[Screen-element location records]
▬▬▬
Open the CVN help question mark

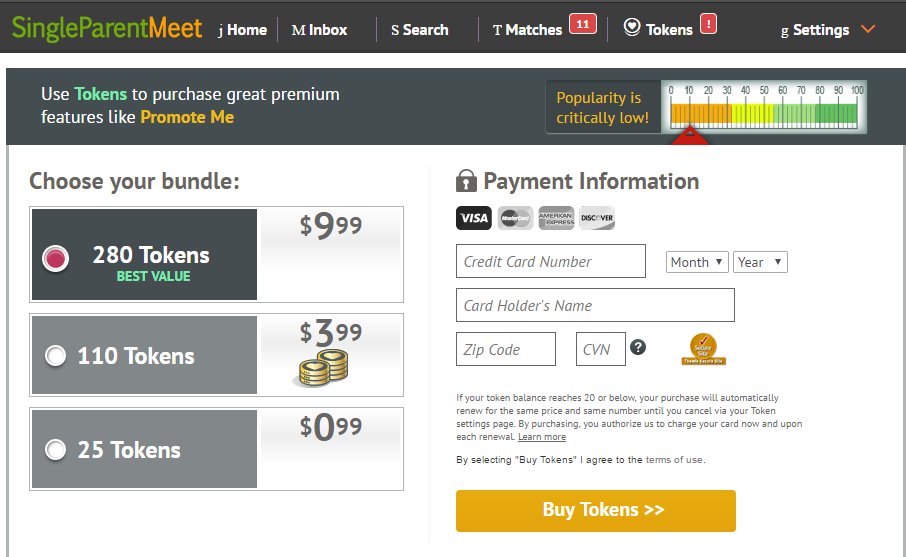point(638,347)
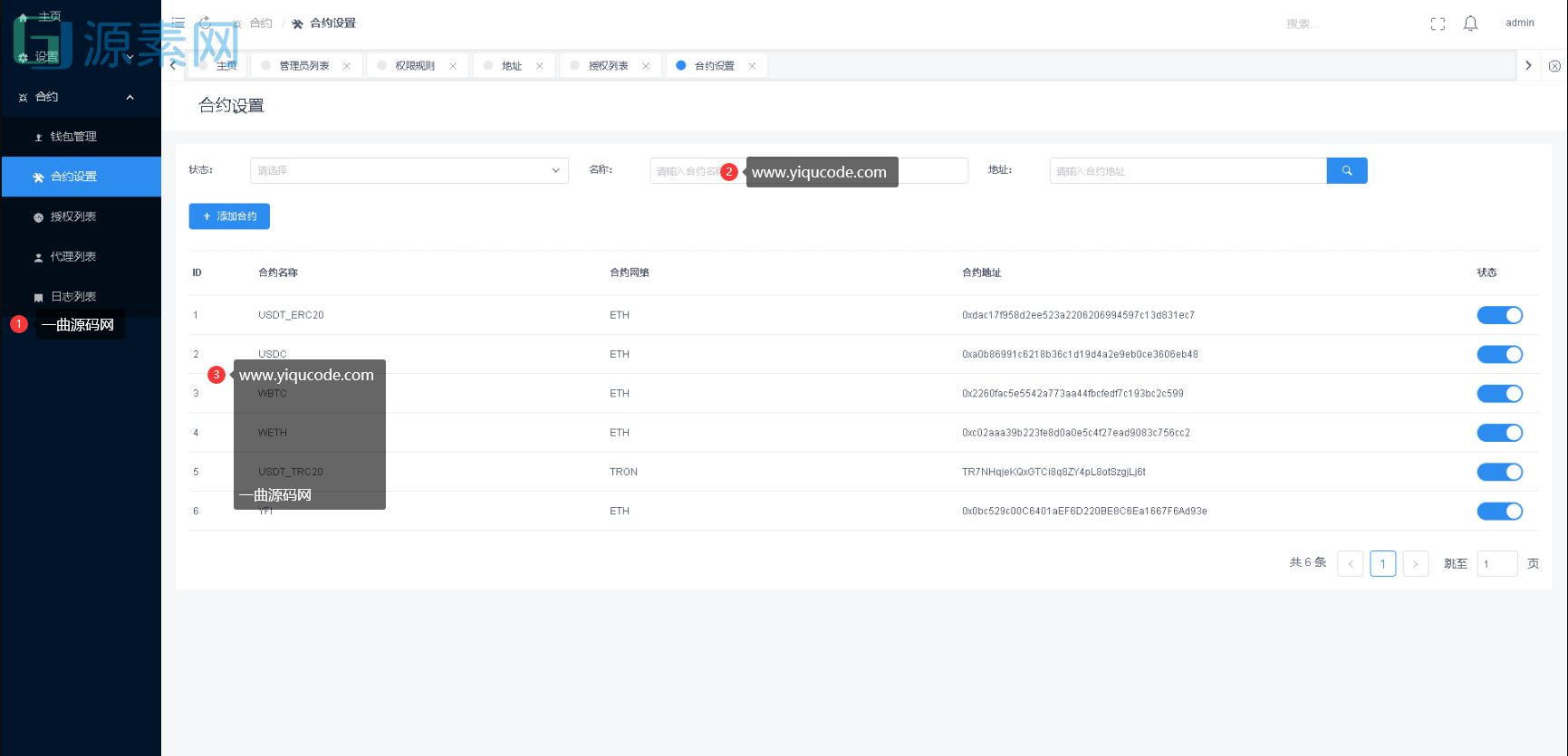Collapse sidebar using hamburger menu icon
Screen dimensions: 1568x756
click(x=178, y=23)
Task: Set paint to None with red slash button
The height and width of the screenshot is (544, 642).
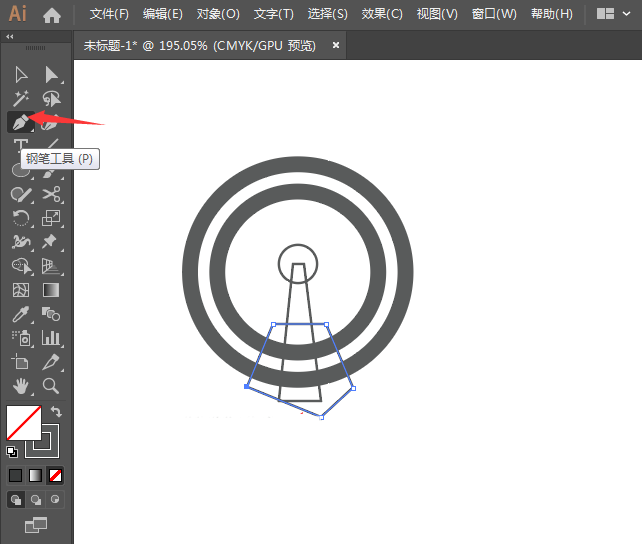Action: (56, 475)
▬▬▬
_Given task_
Rewrite the lines above with "button" changed to "control" and everything else kept the same. Leave out the pictures.

_Output below_
Open the CVN help question mark

point(638,347)
Collapse sidebar using hamburger menu icon
Screen dimensions: 1568x756
click(x=178, y=23)
Task: Set paint to None with red slash control
The height and width of the screenshot is (544, 642).
Action: (56, 475)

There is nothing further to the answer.